___ Supplied text

Deleuze Versus Hegel

by Beth Metcalf

 

There are those who still understand Deleuze to say that individuals and persons must be fixed and numerically distinct substances.  They say there must be negative forces of opposition among these individuals.  They threaten that if there are not these structural-relational forces, then we would fall into an undifferentiated black nothingness without any difference at all.  How many times does Deleuze tell us that his ‘difference’ has nothing to do with this alternative!?  Deleuze warns us time and again of an illusory alternative that Representational thought presents to us:  either there is a difference of negation (opposition and limitation), or we have to settle for an undifferenciated abyss (a black nothingness).  Deleuze rejects this alternative of either undifferentiated unformed matter or differentiated formed matter. Rather, to find 'difference', we must reach a field of unformed matter that is itself, differentiated.

 

Deleuze tells us that his philosophy of difference refuses the alternative of infinite representation.   (Difference & Repetition 52) “We refuse the general alternative proposed by infinite representation: the indeterminate, the indifferent, the undifferenciated or a difference already determined as negation, implying and enveloping the negative (by the same token, we also refuse the particular alternative: negative of limitation or negative of opposition).  In its essence, difference is the object of affirmation or affirmation itself.  In its essence, affirmation is itself difference.”

______
___ Data excerpt

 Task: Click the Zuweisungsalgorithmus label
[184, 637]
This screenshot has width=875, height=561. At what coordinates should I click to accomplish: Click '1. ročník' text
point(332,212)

______

**Short problem**
The essay on Deleuze versus Hegel quotes a passage from Difference & Repetition. List each term named in that quotation before the words "or a difference already determined as negation".

**Result**
- the indeterminate
- the indifferent
- the undifferenciated